The problem - Could you repeat exactly the lines below, from the line containing "The height and" through the last one, both included, while leaving out any pictures?

Data to use -

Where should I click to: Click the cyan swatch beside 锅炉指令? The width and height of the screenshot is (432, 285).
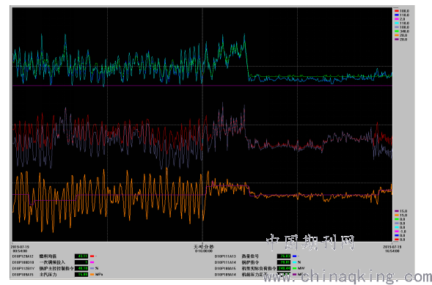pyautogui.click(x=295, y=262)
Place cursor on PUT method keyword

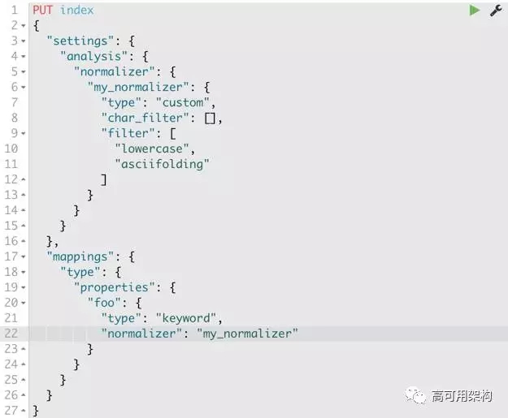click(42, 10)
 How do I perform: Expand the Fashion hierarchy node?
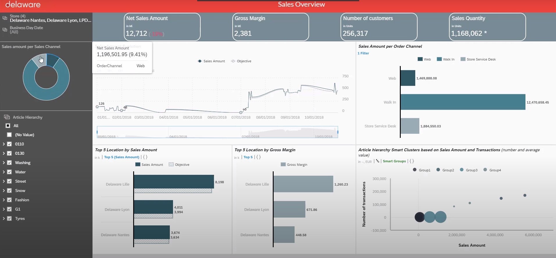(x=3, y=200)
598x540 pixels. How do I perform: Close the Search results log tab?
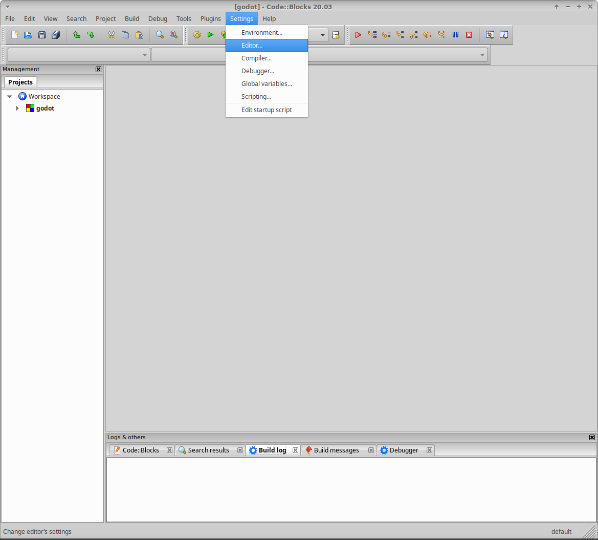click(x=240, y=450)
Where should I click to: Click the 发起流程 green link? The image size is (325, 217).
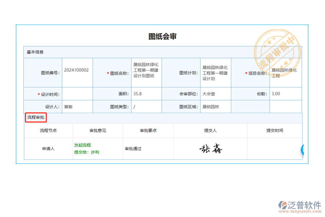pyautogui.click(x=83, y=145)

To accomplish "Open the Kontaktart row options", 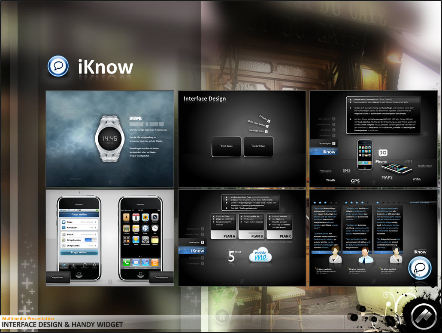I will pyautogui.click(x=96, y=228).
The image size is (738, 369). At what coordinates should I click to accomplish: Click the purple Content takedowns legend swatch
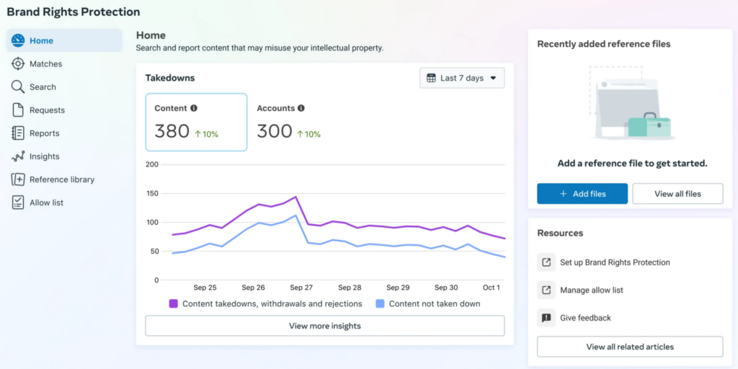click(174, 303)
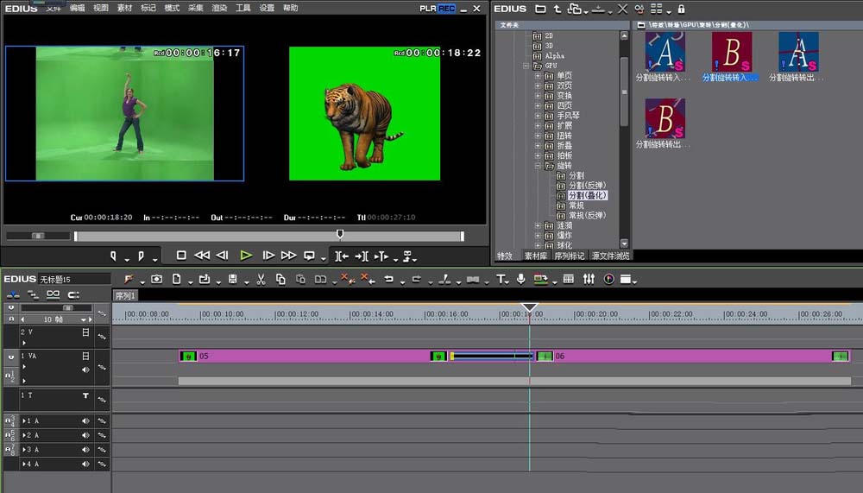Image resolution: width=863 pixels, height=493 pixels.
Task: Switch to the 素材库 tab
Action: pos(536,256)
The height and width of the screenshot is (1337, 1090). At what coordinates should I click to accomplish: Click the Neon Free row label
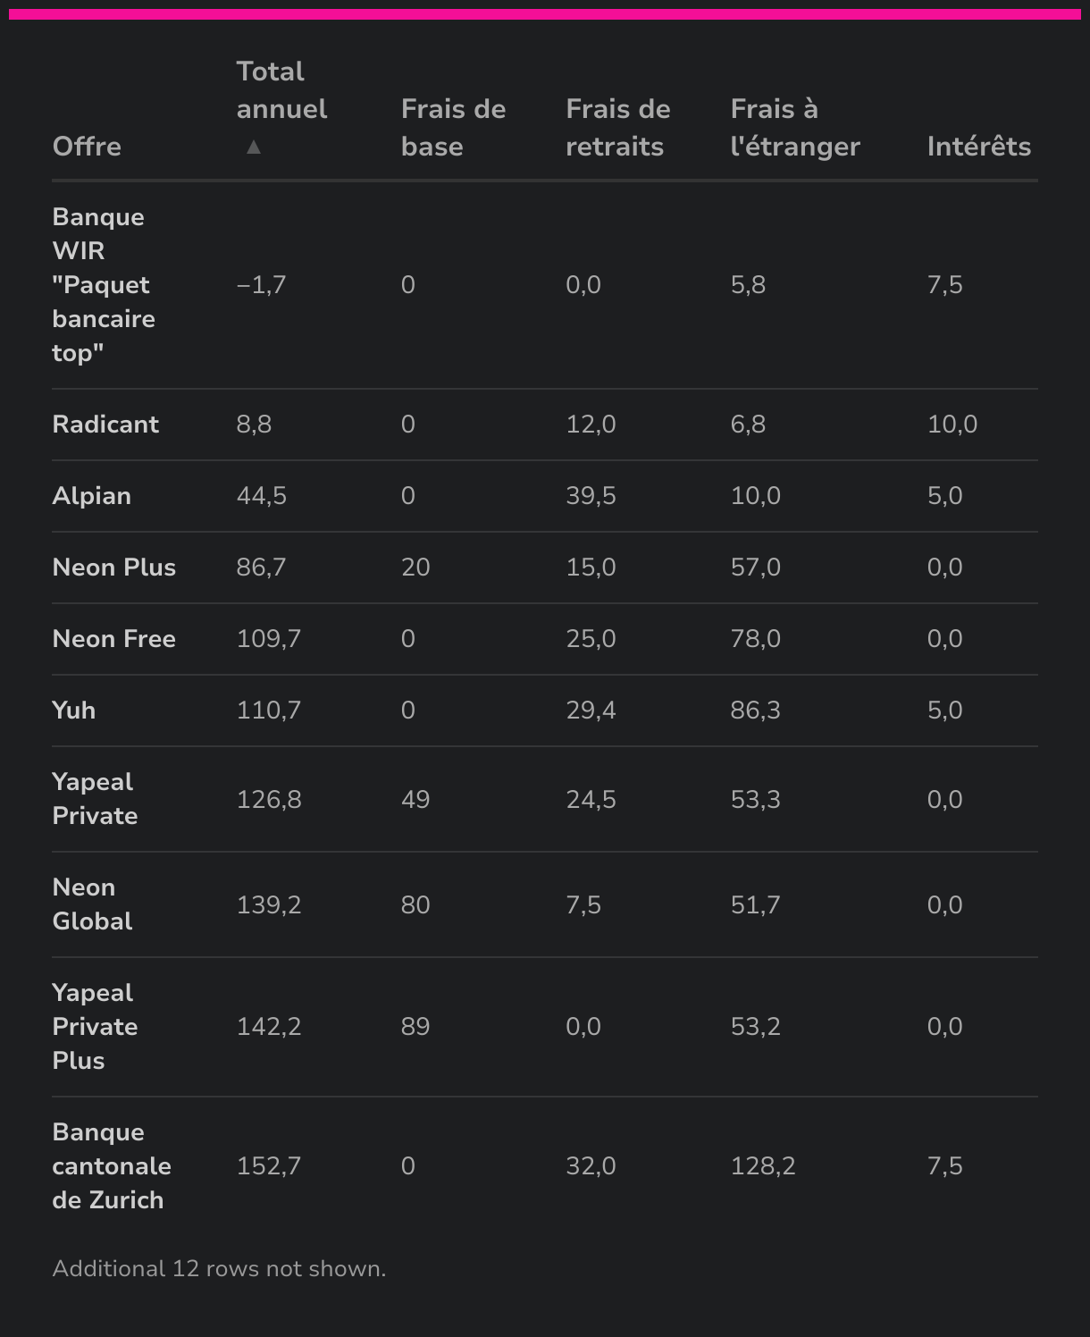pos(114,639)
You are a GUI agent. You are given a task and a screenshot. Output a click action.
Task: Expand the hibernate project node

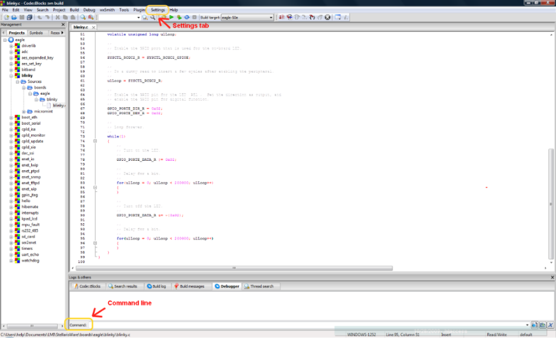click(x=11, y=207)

Output for this task -
The height and width of the screenshot is (1337, 1090). At what coordinates should I click to accomplish: Click the Neon Free row label
pos(114,639)
You are a GUI agent. You are given a task and a screenshot. Output a click action.
Task: Expand the hibernate project node

click(x=11, y=207)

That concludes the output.